Impact investors have started raising more funds to invest in the forestry sector as devastating environmental problems caused by rising temperatures demand growing investments to reduce carbon emissions across the world.
There are 34 asset managers globally who manage $9.4bn in forestry assets. In the two years to 2019, these firms raised 10 new funds to invest in forestry or forestry-related assets, more than double the four funds raised between 2008 and 2010, according to a survey from industry group, the Global Impact Investing Network (GIIN). Investments continue to be concentrated in the hands of a few fund managers, mostly in North America and Europe.

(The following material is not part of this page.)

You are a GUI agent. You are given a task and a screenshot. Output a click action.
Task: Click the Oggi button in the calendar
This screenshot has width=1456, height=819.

Since the financial crisis some investors – particularly institutional investors – have avoided dedicated allocations to timber and have chosen to review funds on a case-by-case basis, according to GIIN. However, nearly all firms interviewed by GIIN believe that there is scope for returns to grow due to the illiquidity in the space, which means companies are significantly undervalued.
The Paris Agreement, signed in 2016, included a commitment to reduce emissions from deforestation and forest degradation. The target set in the agreement is therefore expected to help increase forest prices, which will be further boosted by carbon markets and rising land prices, the report added.
“Asset owners consider the ecosystem services provided by forests to be fundamentally undervalued…most viewed that as an opportunity and felt that changing regulatory and consumer pressures would shift forest valuations in the next 5-10 years,” GIIN noted.
There is still some way to go. Others interviewed by GIIN felt the changes were less imminent and therefore the time for purchasing forests as a value play was still far off.
Most forestry funds (73%) primarily target environmental impact in companies that promise to help with climate change mitigation, land conservation and restoration, as well as biodiversity conservation and water stewardship. Funds target annual risk-adjusted returns between 7% and 18%. In emerging markets, firms expect returns in the high teens, GIIN said.